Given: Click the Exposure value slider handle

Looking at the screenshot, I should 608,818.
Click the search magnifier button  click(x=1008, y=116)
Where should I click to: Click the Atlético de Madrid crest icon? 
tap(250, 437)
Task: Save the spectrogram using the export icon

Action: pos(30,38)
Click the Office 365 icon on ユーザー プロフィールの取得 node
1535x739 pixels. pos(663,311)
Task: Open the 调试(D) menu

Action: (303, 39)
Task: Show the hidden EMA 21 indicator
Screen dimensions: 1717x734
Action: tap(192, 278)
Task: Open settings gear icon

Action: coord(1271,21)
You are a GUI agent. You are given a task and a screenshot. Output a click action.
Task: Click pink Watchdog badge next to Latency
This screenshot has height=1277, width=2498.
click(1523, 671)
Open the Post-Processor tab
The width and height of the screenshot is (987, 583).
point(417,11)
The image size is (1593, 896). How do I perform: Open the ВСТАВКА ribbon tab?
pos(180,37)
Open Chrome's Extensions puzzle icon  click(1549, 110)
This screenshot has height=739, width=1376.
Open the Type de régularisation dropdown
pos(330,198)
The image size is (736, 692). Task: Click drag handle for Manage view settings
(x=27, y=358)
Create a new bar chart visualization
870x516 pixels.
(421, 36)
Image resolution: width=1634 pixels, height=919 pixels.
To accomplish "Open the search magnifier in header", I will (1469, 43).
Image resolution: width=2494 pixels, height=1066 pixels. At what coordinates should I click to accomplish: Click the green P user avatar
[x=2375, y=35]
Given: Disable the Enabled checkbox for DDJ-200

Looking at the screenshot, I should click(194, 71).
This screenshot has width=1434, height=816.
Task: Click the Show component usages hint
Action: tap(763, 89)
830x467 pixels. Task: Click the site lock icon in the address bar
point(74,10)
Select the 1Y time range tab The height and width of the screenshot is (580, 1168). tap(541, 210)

☆ ☆ ☆

#### WHAT THIS TASK INVOLVES:
The whole listing must be reproduced exactly. Do not skip a line.

#### RESPONSE TO THE EXERCISE:
Given: Click the Exposure value slider handle

Looking at the screenshot, I should 608,818.
Click the search magnifier button  click(x=1008, y=116)
Where should I click to: Click the Atlético de Madrid crest icon? 
tap(250, 437)
Task: Save the spectrogram using the export icon

Action: pos(30,38)
Click the Office 365 icon on ユーザー プロフィールの取得 node
1535x739 pixels. pos(663,311)
Task: Open the 调试(D) menu

Action: (303, 39)
Task: Show the hidden EMA 21 indicator
Screen dimensions: 1717x734
Action: tap(192, 278)
Task: Open settings gear icon

Action: coord(1271,21)
You are a GUI agent. You are given a task and a screenshot. Output a click action.
Task: Click pink Watchdog badge next to Latency
This screenshot has height=1277, width=2498.
click(1523, 671)
Open the Post-Processor tab
The width and height of the screenshot is (987, 583).
point(417,11)
The image size is (1593, 896). How do I perform: Open the ВСТАВКА ribbon tab?
pos(180,37)
Open Chrome's Extensions puzzle icon  click(1549, 110)
This screenshot has height=739, width=1376.
Open the Type de régularisation dropdown
pos(330,198)
The image size is (736, 692). Task: Click drag handle for Manage view settings
(x=27, y=358)
Create a new bar chart visualization
870x516 pixels.
(421, 36)
Image resolution: width=1634 pixels, height=919 pixels.
To accomplish "Open the search magnifier in header", I will (1469, 43).
Image resolution: width=2494 pixels, height=1066 pixels. At what coordinates should I click to accomplish: Click the green P user avatar
[x=2375, y=35]
Given: Disable the Enabled checkbox for DDJ-200

Looking at the screenshot, I should click(194, 71).
This screenshot has width=1434, height=816.
Task: Click the Show component usages hint
Action: tap(763, 89)
830x467 pixels. Task: Click the site lock icon in the address bar
point(74,10)
Select the 1Y time range tab The height and width of the screenshot is (580, 1168). tap(541, 210)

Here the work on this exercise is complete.